Home > AI Solutions > Gen AI > Guides > Design Guide—Generative AI Digital Assistants in the Enterprise > Tenets of an architecture for AI-powered digital assistants
The use cases and requirements introduced in this chapter are guidelines for the development of the architecture for digital assistants. This section describes the key tenets of the architecture that influence the design decisions that were made to assemble this solution from Dell Technologies products, from open-source implementations, and from products stemming from the Independent Software Vendors (ISVs) Pryon and UneeQ.
To facilitate the integration into existing customer environments, the solution uses a combination of leading-edge commercial components as well as widely adopted open-source software. This approach applies to all layers of the system. Starting from operating systems, middleware, and databases, this integration extends further to control planes, observability tools, and dashboards. Including open-source components provides for easier integration into existing environments and lowers the learning curve when the solution is handed over to the operations team.
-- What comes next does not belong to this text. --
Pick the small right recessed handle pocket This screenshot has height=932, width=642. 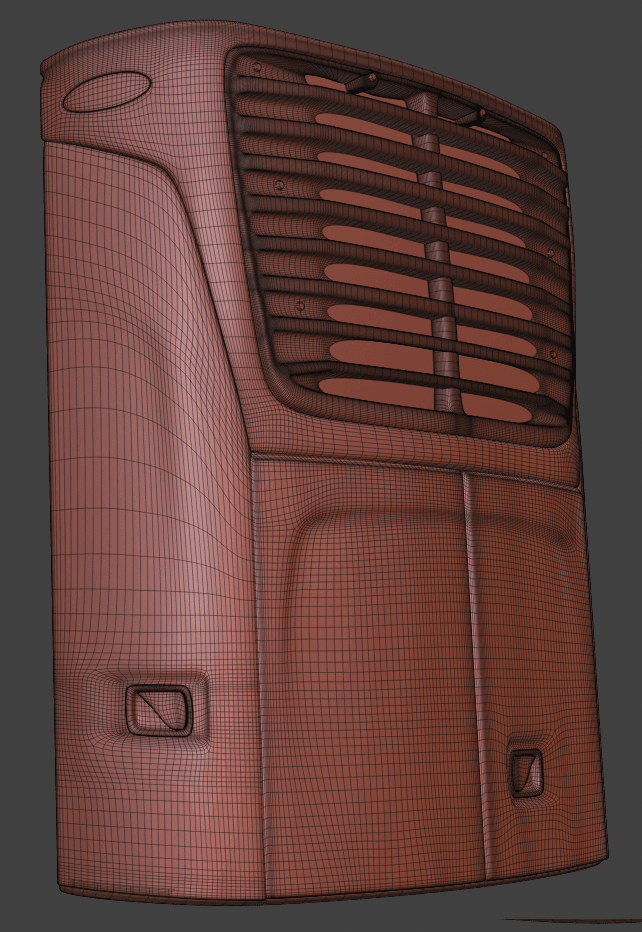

Where possible, the most cost-effective alternatives are chosen for hardware infrastructure to find the most cost-effective server/CPU/ GPU/storage combination. The key goal of performance benchmarking and sizing efforts is to allow an implementation team to make the right tradeoffs between different alternatives. For instance, a GPU accelerator that offers a better ratio of performance to cost is favored over an alternative setup.
Every component of the architecture must be automatically deployable and managed by a cloud-native, declarative approach. This approach is achieved by using Kubernetes, a cloud-native open-source technology for orchestrating and managing the deployment of containerized environments. Ensuring that each component of the solution can be deployed (using Helm charts) and managed by Kubernetes from a single point of control allows for one common way of managing the solution.
Overall deployment must be designed to provide High Availability (HA) or Disaster Recovery (DR). This requirement includes, but is not limited to, the Kubernetes control plane, log aggregation, telemetry, alerting, image repository, Kafka, Redis, or other shared components.
The solution uses standard observability frameworks such as Prometheus (for metric collection) and Grafana (for dashboards). These frameworks establish a single point of control of all hardware and software components in the overall solution.
The deployment of generative AI solutions might suffer from the lack of skills to run and evolve the solutions as part of a continuous improvement process. To address this challenge, enterprises frequently procure such solutions as managed services, whether the solution is delivered on-premises or hosted by a managed service provider (MSP). The present solution enables this option by delivering a single control point, for which pre-existing integration into a managed services environment (such as the Dell Managed Services Platform (DMSP)) can be used.